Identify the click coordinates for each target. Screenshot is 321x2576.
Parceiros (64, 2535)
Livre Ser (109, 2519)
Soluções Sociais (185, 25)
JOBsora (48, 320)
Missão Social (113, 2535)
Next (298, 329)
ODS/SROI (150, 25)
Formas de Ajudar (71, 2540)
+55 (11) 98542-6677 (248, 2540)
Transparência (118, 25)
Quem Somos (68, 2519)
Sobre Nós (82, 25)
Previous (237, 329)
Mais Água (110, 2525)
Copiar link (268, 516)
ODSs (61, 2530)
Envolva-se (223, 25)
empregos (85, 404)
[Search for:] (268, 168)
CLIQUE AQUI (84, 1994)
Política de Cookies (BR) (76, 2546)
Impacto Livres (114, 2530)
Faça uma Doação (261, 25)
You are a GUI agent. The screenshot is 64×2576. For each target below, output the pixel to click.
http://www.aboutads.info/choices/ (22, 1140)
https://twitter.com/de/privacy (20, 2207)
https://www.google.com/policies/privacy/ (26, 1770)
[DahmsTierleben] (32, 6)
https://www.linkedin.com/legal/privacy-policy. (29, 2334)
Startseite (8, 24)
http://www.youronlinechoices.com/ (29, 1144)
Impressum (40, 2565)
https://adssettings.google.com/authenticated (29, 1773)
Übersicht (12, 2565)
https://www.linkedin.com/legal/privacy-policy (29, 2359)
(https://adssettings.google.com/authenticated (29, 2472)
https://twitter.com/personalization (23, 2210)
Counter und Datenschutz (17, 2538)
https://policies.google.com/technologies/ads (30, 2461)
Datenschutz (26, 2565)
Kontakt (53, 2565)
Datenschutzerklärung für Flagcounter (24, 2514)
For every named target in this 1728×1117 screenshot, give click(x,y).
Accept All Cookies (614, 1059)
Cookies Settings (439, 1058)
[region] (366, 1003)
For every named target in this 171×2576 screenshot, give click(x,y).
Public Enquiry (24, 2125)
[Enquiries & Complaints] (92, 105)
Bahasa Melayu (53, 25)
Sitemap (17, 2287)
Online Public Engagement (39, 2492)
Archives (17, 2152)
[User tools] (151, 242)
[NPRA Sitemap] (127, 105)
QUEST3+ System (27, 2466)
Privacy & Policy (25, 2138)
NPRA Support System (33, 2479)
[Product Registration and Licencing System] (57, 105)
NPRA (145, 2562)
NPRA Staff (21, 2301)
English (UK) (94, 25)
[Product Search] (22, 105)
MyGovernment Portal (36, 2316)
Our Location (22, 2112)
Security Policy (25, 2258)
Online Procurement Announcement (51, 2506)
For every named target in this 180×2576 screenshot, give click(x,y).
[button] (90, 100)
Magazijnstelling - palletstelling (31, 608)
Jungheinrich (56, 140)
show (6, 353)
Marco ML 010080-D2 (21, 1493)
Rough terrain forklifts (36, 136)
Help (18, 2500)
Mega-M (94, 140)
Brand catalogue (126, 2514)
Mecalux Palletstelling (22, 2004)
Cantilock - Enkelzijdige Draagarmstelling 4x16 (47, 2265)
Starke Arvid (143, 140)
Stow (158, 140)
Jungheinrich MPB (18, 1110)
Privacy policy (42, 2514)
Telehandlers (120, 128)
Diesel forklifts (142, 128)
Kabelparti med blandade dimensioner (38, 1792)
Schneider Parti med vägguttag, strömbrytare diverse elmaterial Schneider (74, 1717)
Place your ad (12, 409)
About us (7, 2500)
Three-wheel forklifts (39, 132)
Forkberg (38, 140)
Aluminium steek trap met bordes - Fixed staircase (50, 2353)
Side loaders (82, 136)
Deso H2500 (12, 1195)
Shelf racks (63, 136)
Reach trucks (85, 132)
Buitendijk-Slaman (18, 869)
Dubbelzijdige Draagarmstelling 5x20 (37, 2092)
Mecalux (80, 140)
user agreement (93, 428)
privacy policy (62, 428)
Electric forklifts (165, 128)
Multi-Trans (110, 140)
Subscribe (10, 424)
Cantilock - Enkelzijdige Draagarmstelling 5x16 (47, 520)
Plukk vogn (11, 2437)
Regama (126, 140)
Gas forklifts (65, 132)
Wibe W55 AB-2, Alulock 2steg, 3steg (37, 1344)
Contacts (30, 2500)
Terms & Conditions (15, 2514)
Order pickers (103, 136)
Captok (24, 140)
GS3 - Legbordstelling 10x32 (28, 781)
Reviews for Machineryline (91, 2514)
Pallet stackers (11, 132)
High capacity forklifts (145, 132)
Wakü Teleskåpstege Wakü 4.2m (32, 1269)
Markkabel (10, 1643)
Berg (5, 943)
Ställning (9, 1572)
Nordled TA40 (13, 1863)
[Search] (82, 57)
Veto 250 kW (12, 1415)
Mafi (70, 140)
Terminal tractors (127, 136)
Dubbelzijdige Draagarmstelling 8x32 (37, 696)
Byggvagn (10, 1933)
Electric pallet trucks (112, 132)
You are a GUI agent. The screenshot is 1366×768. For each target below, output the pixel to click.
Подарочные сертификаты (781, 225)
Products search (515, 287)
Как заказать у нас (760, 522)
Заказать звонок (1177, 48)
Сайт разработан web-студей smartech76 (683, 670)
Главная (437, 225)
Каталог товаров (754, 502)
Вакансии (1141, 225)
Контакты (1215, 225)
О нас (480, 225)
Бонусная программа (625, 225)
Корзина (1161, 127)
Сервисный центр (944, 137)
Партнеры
□ □ □ □
Set every entry down verbatim.

Identify the click coordinates for each target. Screenshot is 321x2576.
Parceiros (64, 2535)
Livre Ser (109, 2519)
Soluções Sociais (185, 25)
JOBsora (48, 320)
Missão Social (113, 2535)
Next (298, 329)
ODS/SROI (150, 25)
Formas de Ajudar (71, 2540)
+55 (11) 98542-6677 (248, 2540)
Transparência (118, 25)
Quem Somos (68, 2519)
Sobre Nós (82, 25)
Previous (237, 329)
Mais Água (110, 2525)
Copiar link (268, 516)
ODSs (61, 2530)
Envolva-se (223, 25)
empregos (85, 404)
[Search for:] (268, 168)
CLIQUE AQUI (84, 1994)
Política de Cookies (BR) (76, 2546)
Impacto Livres (114, 2530)
Faça uma Doação (261, 25)
You are a GUI agent. The screenshot is 64×2576. For each target below, output the pixel to click.
http://www.aboutads.info/choices/ (22, 1140)
https://twitter.com/de/privacy (20, 2207)
https://www.google.com/policies/privacy/ (26, 1770)
[DahmsTierleben] (32, 6)
https://www.linkedin.com/legal/privacy-policy. (29, 2334)
Startseite (8, 24)
http://www.youronlinechoices.com/ (29, 1144)
Impressum (40, 2565)
https://adssettings.google.com/authenticated (29, 1773)
Übersicht (12, 2565)
https://www.linkedin.com/legal/privacy-policy (29, 2359)
(https://adssettings.google.com/authenticated (29, 2472)
https://twitter.com/personalization (23, 2210)
Counter und Datenschutz (17, 2538)
https://policies.google.com/technologies/ads (30, 2461)
Datenschutz (26, 2565)
Kontakt (53, 2565)
Datenschutzerklärung für Flagcounter (24, 2514)
For every named target in this 1728×1117 screenshot, give click(x,y).
Accept All Cookies (614, 1059)
Cookies Settings (439, 1058)
[region] (366, 1003)
For every named target in this 171×2576 screenshot, give click(x,y).
Public Enquiry (24, 2125)
[Enquiries & Complaints] (92, 105)
Bahasa Melayu (53, 25)
Sitemap (17, 2287)
Online Public Engagement (39, 2492)
Archives (17, 2152)
[User tools] (151, 242)
[NPRA Sitemap] (127, 105)
QUEST3+ System (27, 2466)
Privacy & Policy (25, 2138)
NPRA Support System (33, 2479)
[Product Registration and Licencing System] (57, 105)
NPRA (145, 2562)
NPRA Staff (21, 2301)
English (UK) (94, 25)
[Product Search] (22, 105)
MyGovernment Portal (36, 2316)
Our Location (22, 2112)
Security Policy (25, 2258)
Online Procurement Announcement (51, 2506)
For every named target in this 180×2576 screenshot, give click(x,y).
[button] (90, 100)
Magazijnstelling - palletstelling (31, 608)
Jungheinrich (56, 140)
show (6, 353)
Marco ML 010080-D2 (21, 1493)
Rough terrain forklifts (36, 136)
Help (18, 2500)
Mega-M (94, 140)
Brand catalogue (126, 2514)
Mecalux Palletstelling (22, 2004)
Cantilock - Enkelzijdige Draagarmstelling 4x16 (47, 2265)
Starke Arvid (143, 140)
Stow (158, 140)
Jungheinrich MPB (18, 1110)
Privacy policy (42, 2514)
Telehandlers (120, 128)
Diesel forklifts (142, 128)
Kabelparti med blandade dimensioner (38, 1792)
Schneider Parti med vägguttag, strömbrytare diverse elmaterial Schneider (74, 1717)
Place your ad (12, 409)
About us (7, 2500)
Three-wheel forklifts (39, 132)
Forkberg (38, 140)
Aluminium steek trap met bordes - Fixed staircase (50, 2353)
Side loaders (82, 136)
Deso H2500 (12, 1195)
Shelf racks (63, 136)
Reach trucks (85, 132)
Buitendijk-Slaman (18, 869)
Dubbelzijdige Draagarmstelling 5x20 (37, 2092)
Mecalux (80, 140)
user agreement (93, 428)
privacy policy (62, 428)
Electric forklifts (165, 128)
Multi-Trans (110, 140)
Subscribe (10, 424)
Cantilock - Enkelzijdige Draagarmstelling 5x16 (47, 520)
Plukk vogn (11, 2437)
Regama (126, 140)
Gas forklifts (65, 132)
Wibe W55 AB-2, Alulock 2steg, 3steg (37, 1344)
Contacts (30, 2500)
Terms & Conditions (15, 2514)
Order pickers (103, 136)
Captok (24, 140)
GS3 - Legbordstelling 10x32 (28, 781)
Reviews for Machineryline (91, 2514)
Pallet stackers (11, 132)
High capacity forklifts (145, 132)
Wakü Teleskåpstege Wakü 4.2m (32, 1269)
Markkabel (10, 1643)
Berg (5, 943)
Ställning (9, 1572)
Nordled TA40 (13, 1863)
[Search] (82, 57)
Veto 250 kW (12, 1415)
Mafi (70, 140)
Terminal tractors (127, 136)
Dubbelzijdige Draagarmstelling 8x32 (37, 696)
Byggvagn (10, 1933)
Electric pallet trucks (112, 132)
You are a GUI agent. The screenshot is 1366×768. For each target below, output the pixel to click.
Подарочные сертификаты (781, 225)
Products search (515, 287)
Как заказать у нас (760, 522)
Заказать звонок (1177, 48)
Сайт разработан web-студей smartech76 (683, 670)
Главная (437, 225)
Каталог товаров (754, 502)
Вакансии (1141, 225)
Контакты (1215, 225)
О нас (480, 225)
Бонусная программа (625, 225)
Корзина (1161, 127)
Сервисный центр (944, 137)
Партнеры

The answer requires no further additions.